- [TASK DETAILS]:
Rewrite the lines starting at the one containing "Where should I click to: Click" and ending at the one containing "Task: Open the terminal launcher icon" as a numbered list, omitting blank lines.

======== DATA FOR THIS EXERCISE

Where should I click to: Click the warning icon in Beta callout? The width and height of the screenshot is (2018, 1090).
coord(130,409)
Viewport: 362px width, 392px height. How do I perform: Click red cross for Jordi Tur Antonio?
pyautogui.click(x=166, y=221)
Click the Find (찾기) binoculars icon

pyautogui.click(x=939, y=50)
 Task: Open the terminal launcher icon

================
======== DATA FOR THIS EXERCISE

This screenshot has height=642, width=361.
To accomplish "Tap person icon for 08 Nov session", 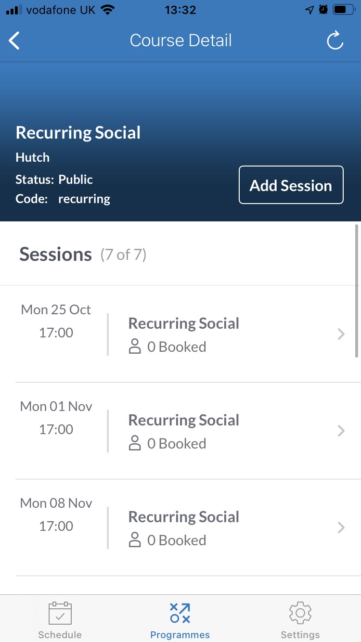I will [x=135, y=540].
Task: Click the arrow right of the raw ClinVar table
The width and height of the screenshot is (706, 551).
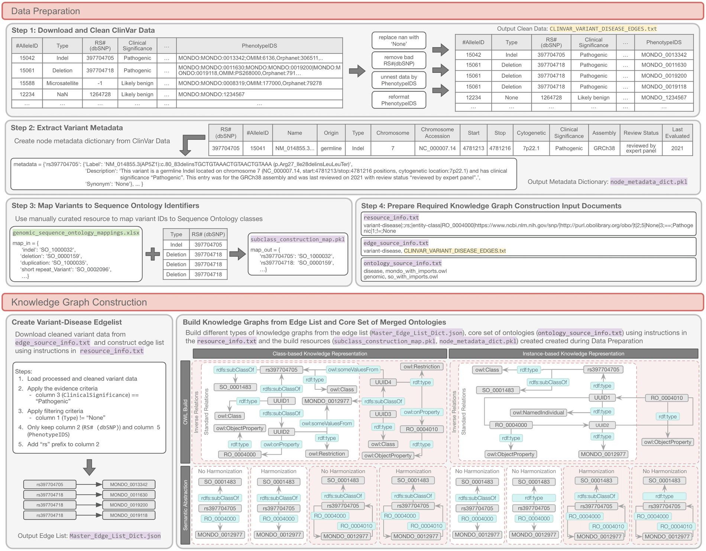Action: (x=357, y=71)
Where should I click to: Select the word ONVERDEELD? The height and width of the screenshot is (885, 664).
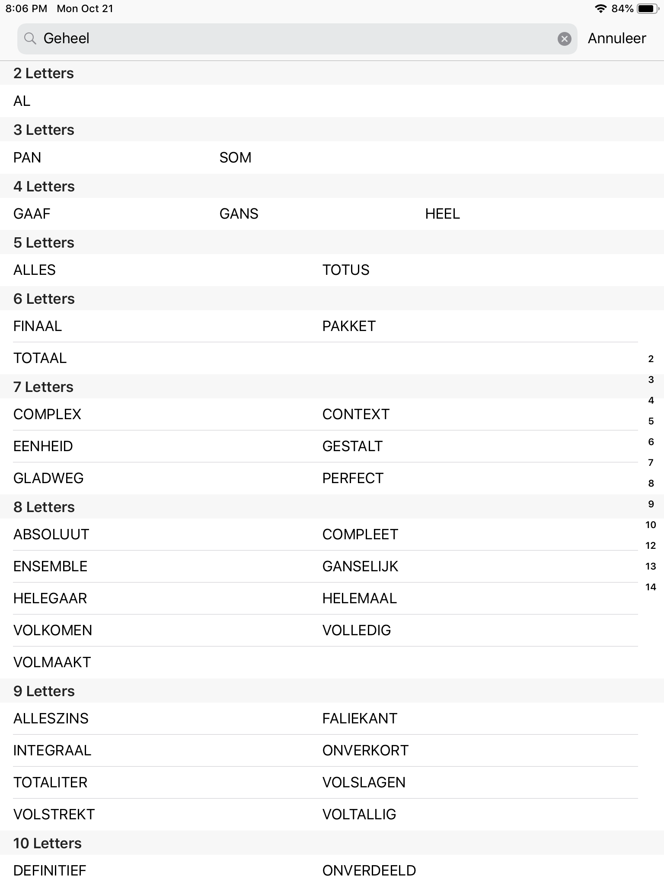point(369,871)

================

- [RESULT BELOW]:
1. Where should I click to: Click the warning icon in Beta callout? The width and height of the screenshot is (2018, 1090).
2. coord(130,409)
3. Viewport: 362px width, 392px height. How do I perform: Click red cross for Jordi Tur Antonio?
4. pyautogui.click(x=166, y=221)
5. Click the Find (찾기) binoculars icon
6. pyautogui.click(x=939, y=50)
7.  Task: Open the terminal launcher icon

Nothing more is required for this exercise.